For more options, visit https://groups.google.com/a/continuum.io/d/optout\.

Hi,

As shown in the above Alaska maps, the issue has to do with projections. The latter shows patches of longitudes and latitudes, while the former figure shows same data projected by Web Mercator.

Bokeh
stated that data placed on Mapplot specified in decimal lat long coordinates e.g. 37.123, -122.404 will be automatically converted into the web mercator projection to display properly over Google maps tiles.

However,
the hover tooltips for $x, $y failed to indicate the lat long coordinates but the transformed mercator projection. Please guide me on how to display the original lat long coordinates on the google map.

Best regards,

Aziz

···

On Thursday, October 20, 2016 at 9:38:28 PM UTC+1, [email protected] wrote:

I couldn’t find anything on this, so sorry if it’s there.
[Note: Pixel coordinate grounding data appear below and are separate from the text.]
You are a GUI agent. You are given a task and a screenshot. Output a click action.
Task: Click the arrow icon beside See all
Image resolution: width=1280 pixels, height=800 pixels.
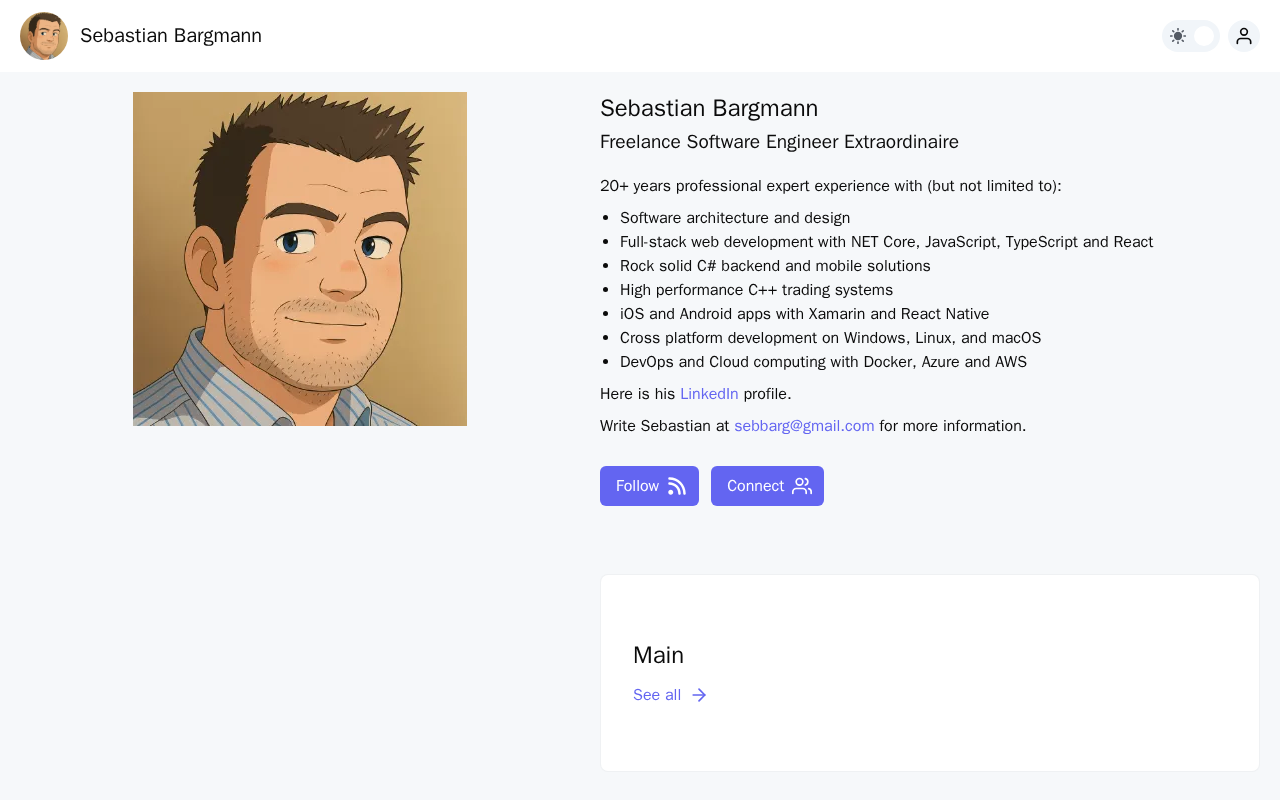tap(699, 695)
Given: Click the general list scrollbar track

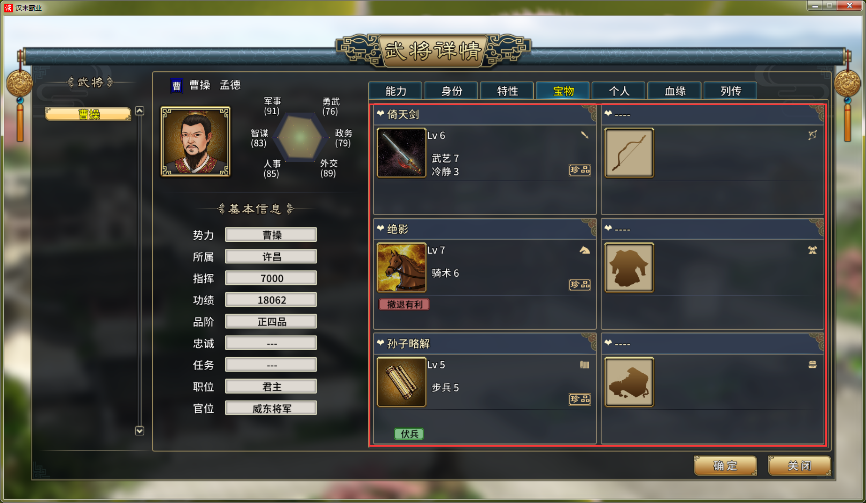Looking at the screenshot, I should 140,271.
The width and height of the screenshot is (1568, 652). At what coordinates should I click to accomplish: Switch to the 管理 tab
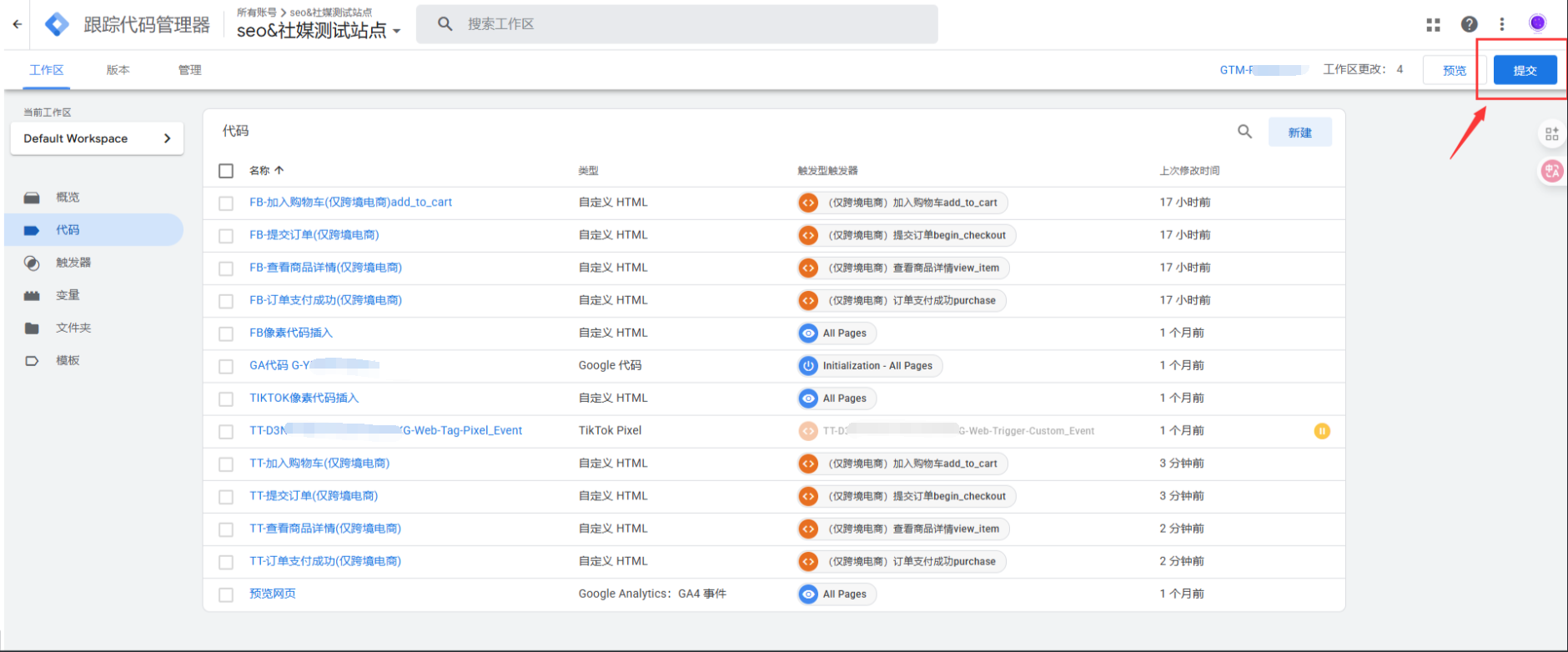(x=189, y=70)
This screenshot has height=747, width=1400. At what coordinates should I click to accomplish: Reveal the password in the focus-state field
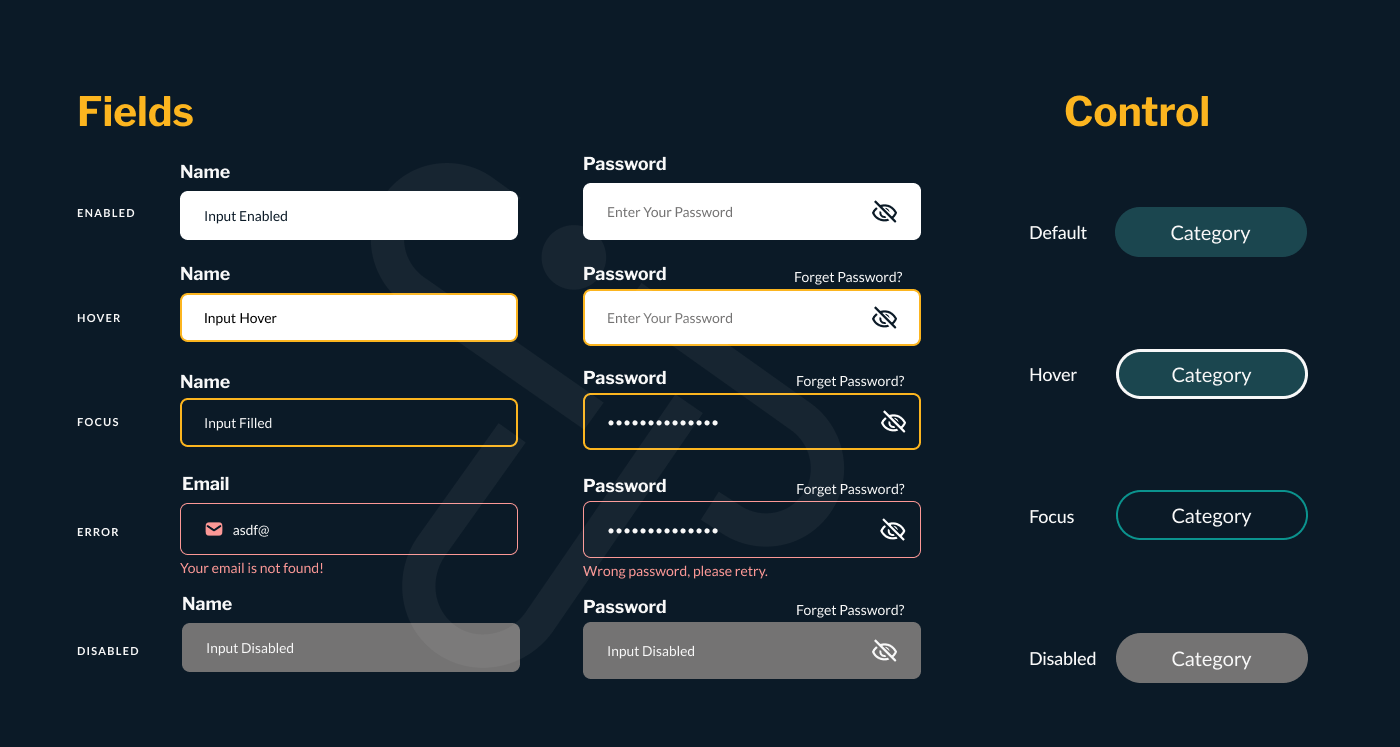tap(892, 423)
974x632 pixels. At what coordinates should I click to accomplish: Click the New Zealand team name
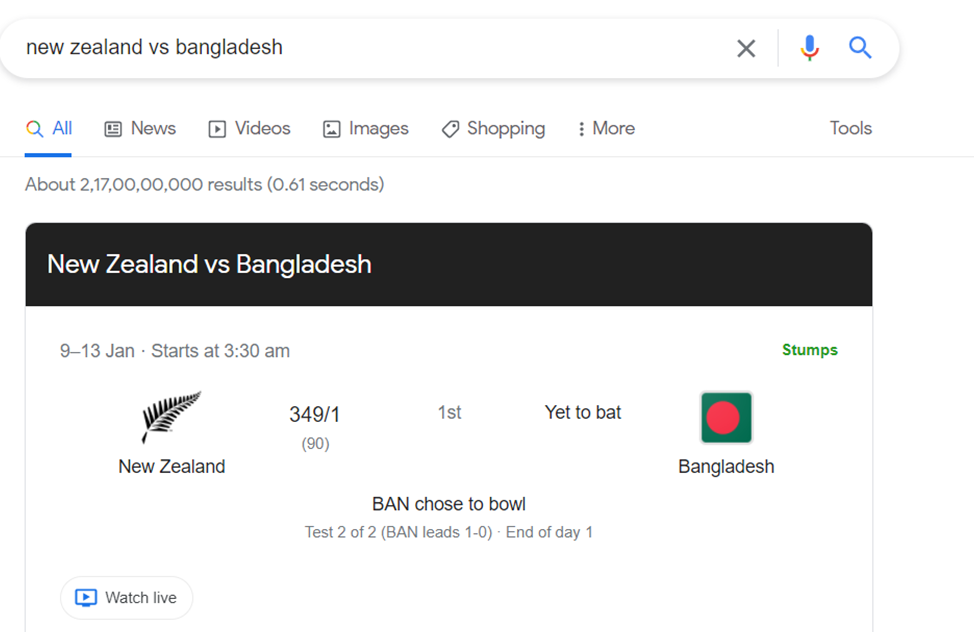click(x=172, y=467)
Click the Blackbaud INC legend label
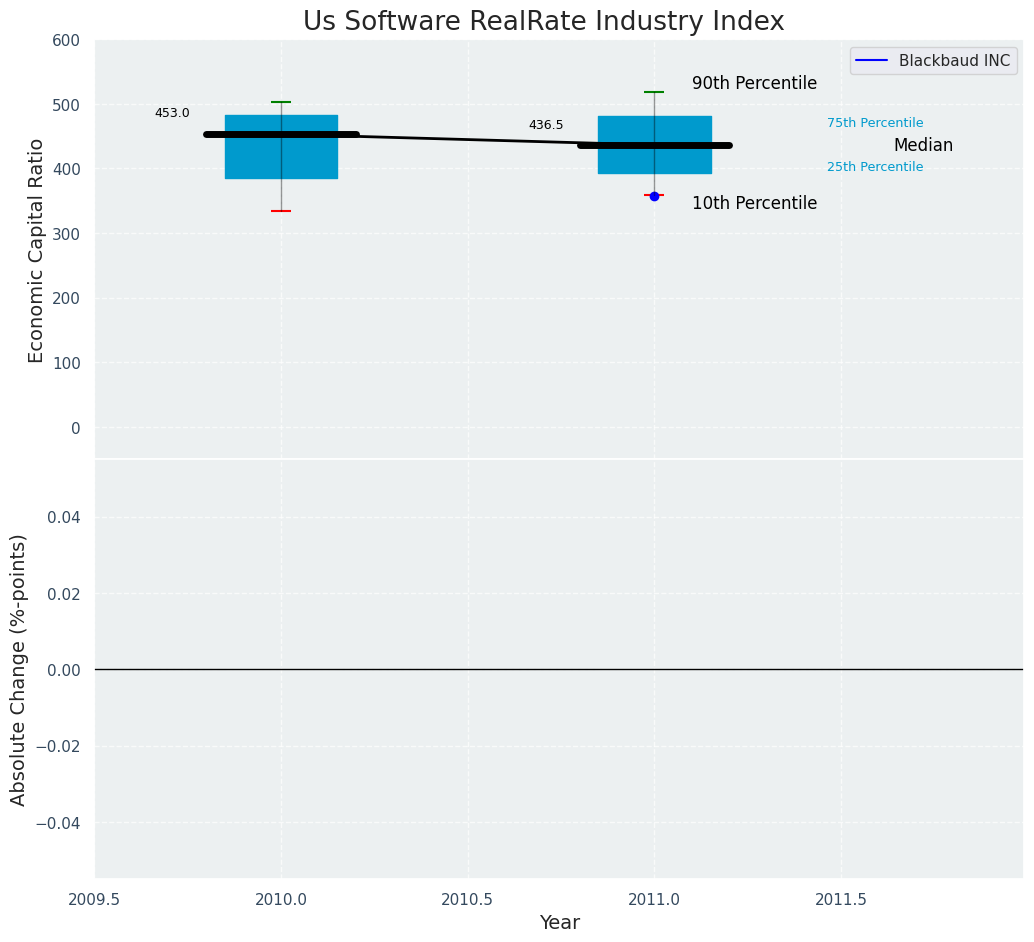The width and height of the screenshot is (1034, 942). (954, 61)
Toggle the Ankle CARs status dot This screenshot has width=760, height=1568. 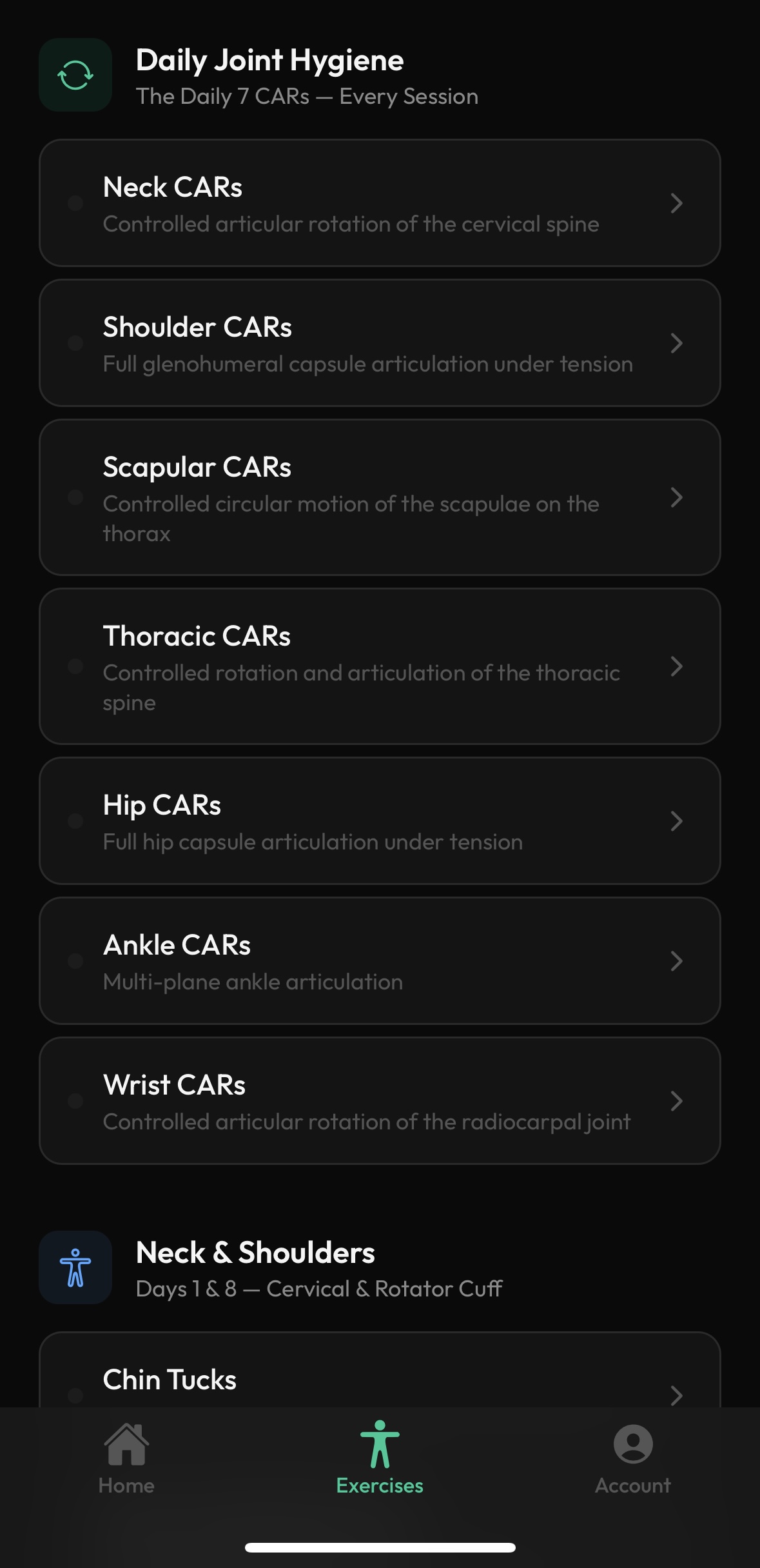click(75, 961)
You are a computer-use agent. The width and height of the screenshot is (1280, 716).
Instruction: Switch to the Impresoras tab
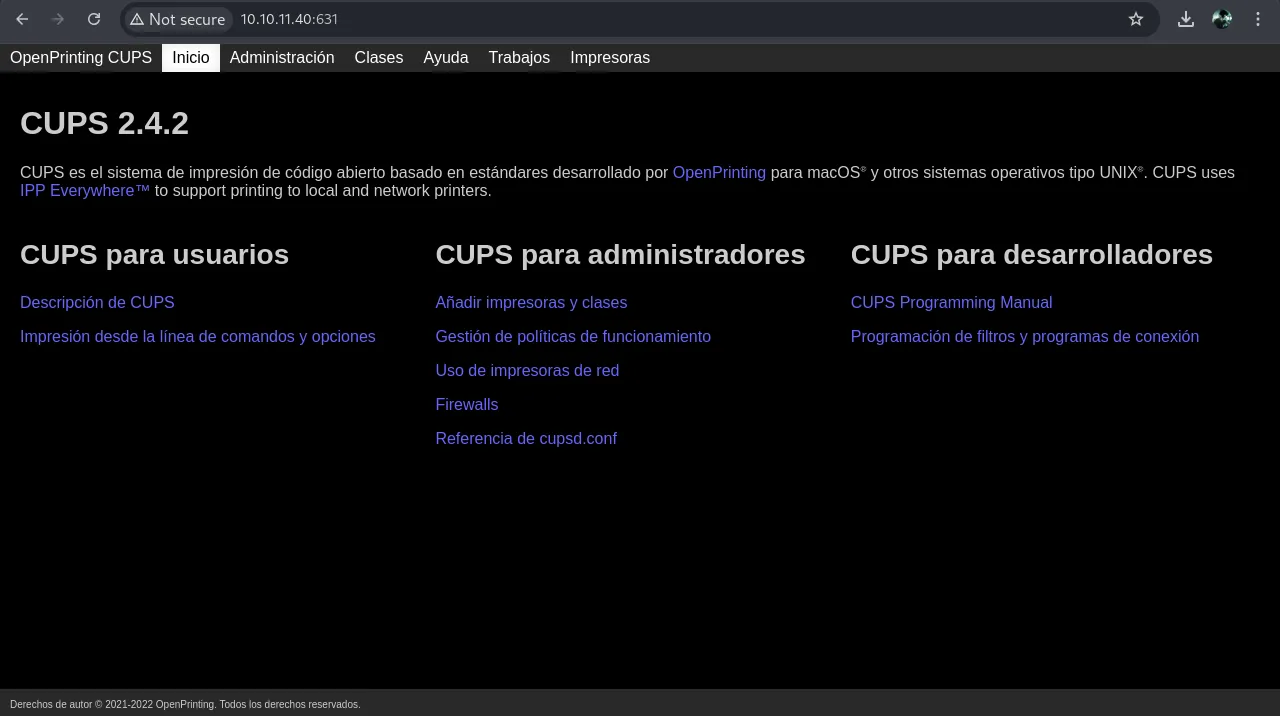pyautogui.click(x=610, y=58)
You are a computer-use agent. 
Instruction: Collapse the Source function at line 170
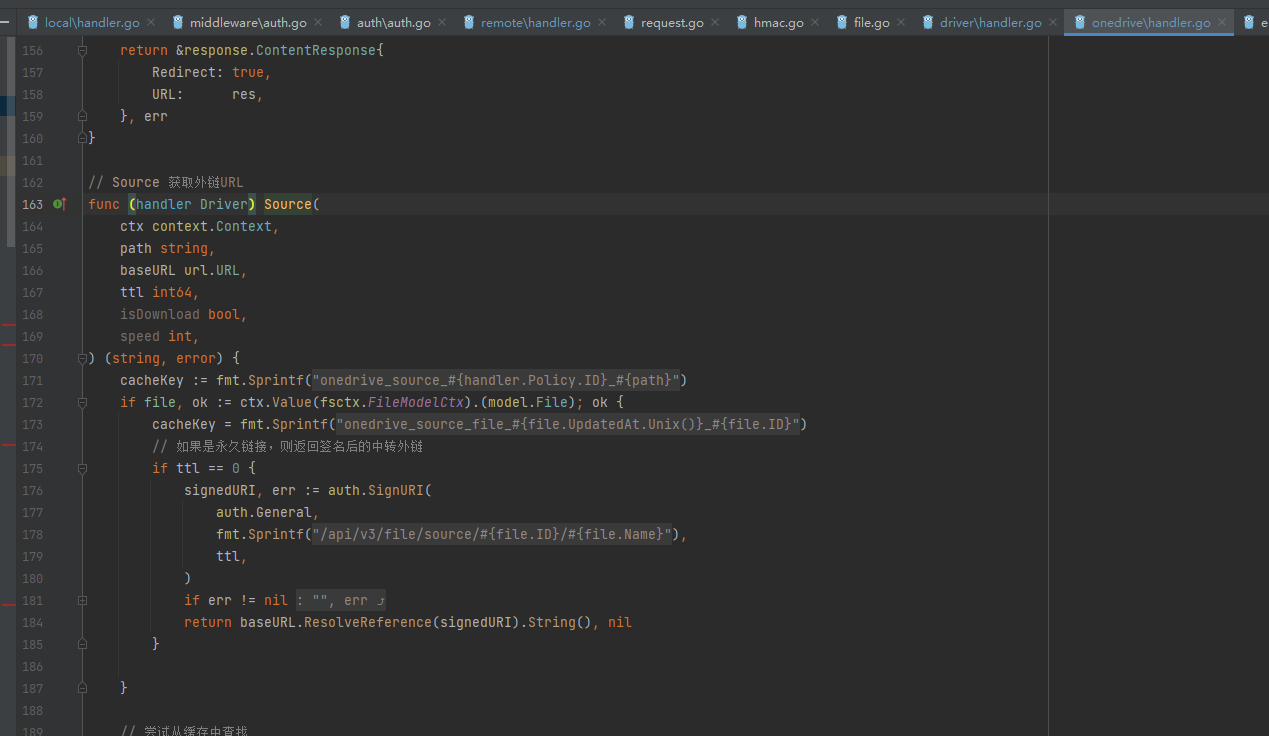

The sampledata for Alaska and hawaii have some weird county locations

Here is alaska:

from bokeh.sampledata.us_counties import data as counties2

countysource = {‘x’:[counties2[k][‘lons’] for k in sorted(counties2.keys()) if k[0]==2],

‘y’:[counties2[k][‘lats’] for k in sorted(counties2.keys()) if k[0]==2],

‘cty’:[k for k in sorted(counties2.keys()) if k[0]==2]}

source = ColumnDataSource(data=countysource)

pusa = figure(tools=“hover,box_zoom,save”) #x_axis_location=None, y_axis_location=None)

pusa.patches(‘x’, ‘y’, source=source,

line_color=“black”, line_width=0.05) #,alpha={‘field’:‘missing’}

show(pusa)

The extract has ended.